Accurate and efficient cleavage of the human insulin proreceptor by the human proprotein-processing protease furin. Characterization and kinetic parameters using the purified, secreted soluble protease expressed by a recombinant baculovirus.

Maturation of the insulin proreceptor in a late Golgi compartment requires cleavage at an Arg-Lys-Arg-Arg processing site, suggesting involvement of furin, a transmembrane serine protease of the Kex2 family of processing enzymes. A genetically engineered secreted, soluble form of human furin (ss-furin), expressed by infection of insect cells with a recombinant baculovirus, was purified to near homogeneity. ss-Furin exhibited rapid and efficient cleavage of both isoforms of the human insulin proreceptor in solubilized extracts of cultured mammalian cells expressing preproreceptor cDNA. Proreceptor cleavage occurred at the physiological processing site as judged by the effects of mutations in this site on cleavage by purified ss-furin. Moreover, purified ss-furin exhibited specificity for proreceptor cleavage identical to that of the endogenous insulin proreceptor-processing enzyme.
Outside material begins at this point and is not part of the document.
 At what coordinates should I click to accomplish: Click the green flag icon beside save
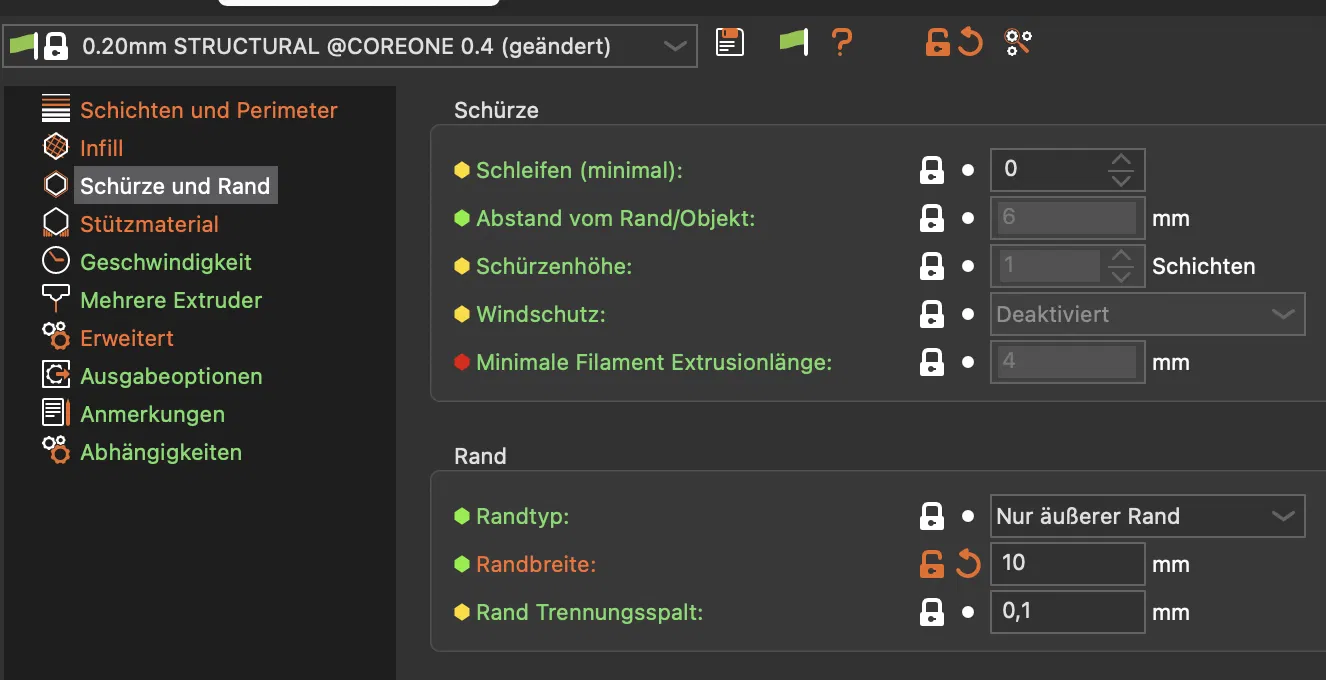[793, 43]
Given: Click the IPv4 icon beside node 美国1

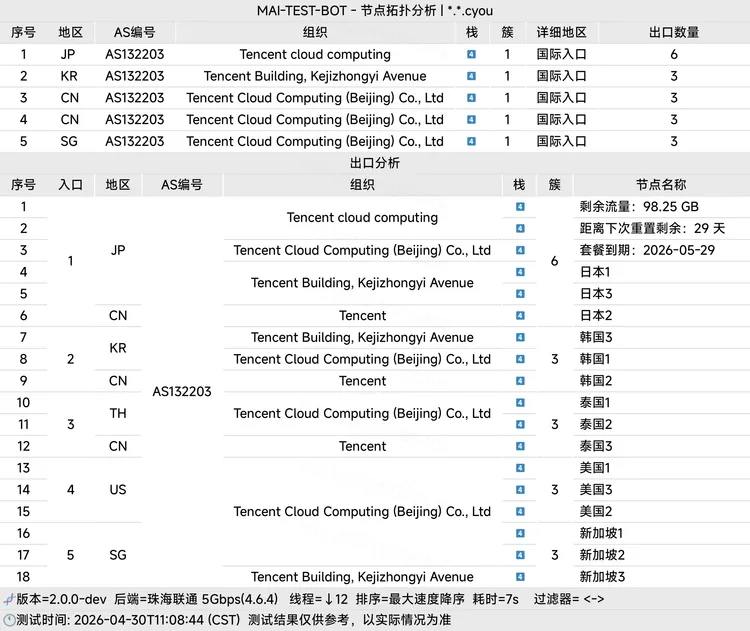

Furin thus displays the properties expected of an insulin proreceptor-processing enzyme in that it (i) cleaves the proreceptor efficiently and at the correct site; (ii) exhibits the same specificity in processing variant proreceptors as the endogenous enzyme; (iii) appears to be localized in the correct secretory compartment; and (iv) has the same broad pattern of tissue distribution as the insulin proreceptor.